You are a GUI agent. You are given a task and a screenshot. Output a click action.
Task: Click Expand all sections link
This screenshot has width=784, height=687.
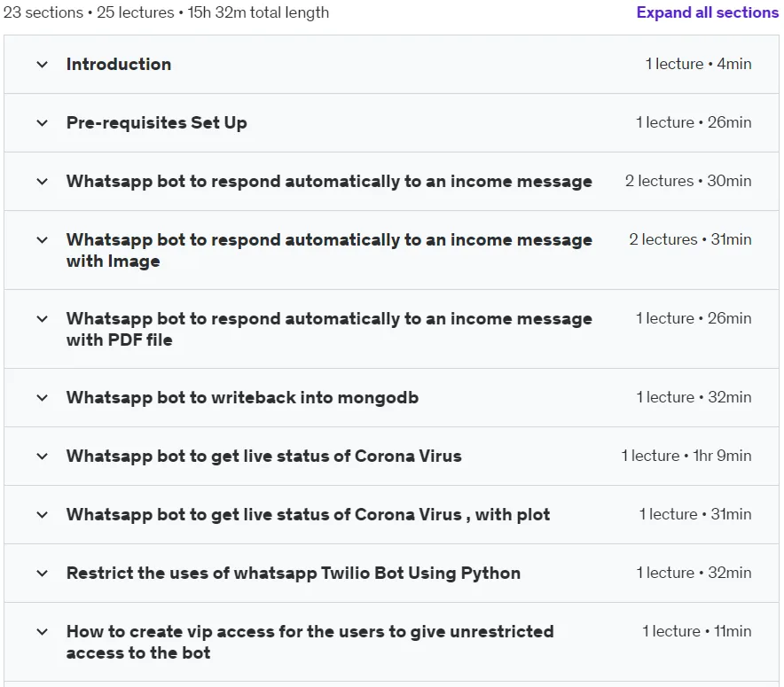click(707, 12)
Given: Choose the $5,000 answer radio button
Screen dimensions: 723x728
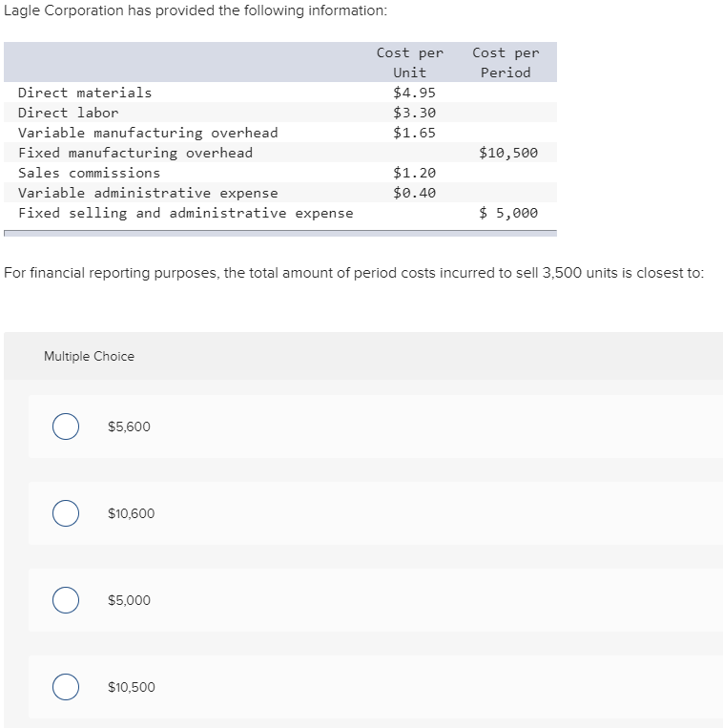Looking at the screenshot, I should 66,600.
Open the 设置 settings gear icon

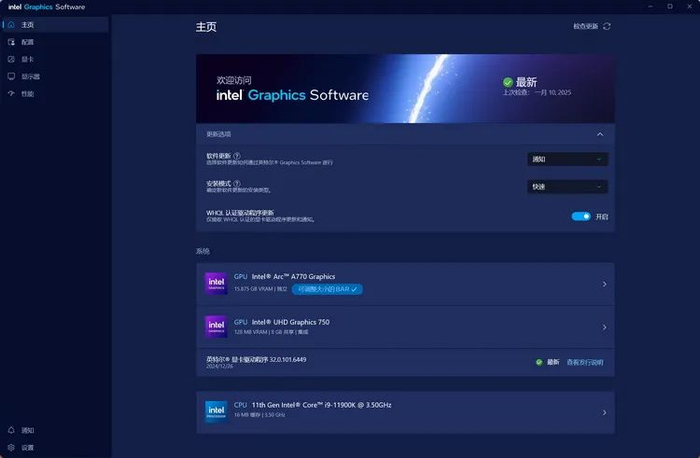(x=11, y=447)
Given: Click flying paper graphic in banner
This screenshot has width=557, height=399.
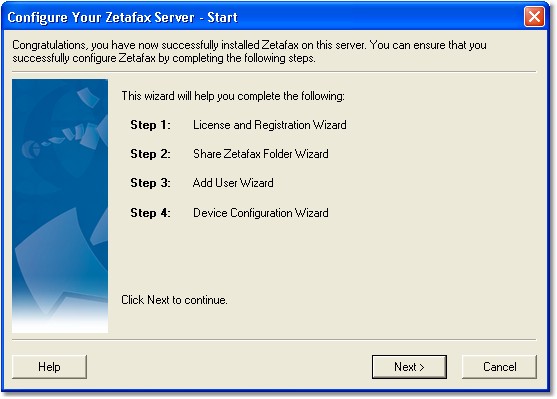Looking at the screenshot, I should (x=88, y=97).
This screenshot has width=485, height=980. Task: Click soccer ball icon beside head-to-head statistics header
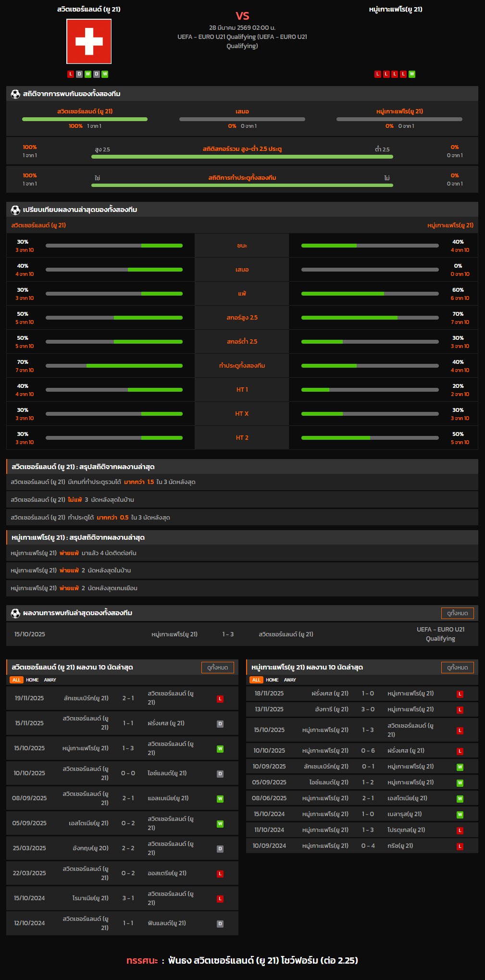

·····

**Brief:** Copy only what lies between the start of the listing above and the line containing "Given: Choose the $5,000 answer radio button", inclusive of both ends, exactly as written, and drop the pictures.

**Response area:**
You are a GUI agent. You are given a task and a screenshot. Output a click action.
Task: Click Expand all sections link
This screenshot has width=784, height=687.
click(707, 12)
Given: Choose the $5,000 answer radio button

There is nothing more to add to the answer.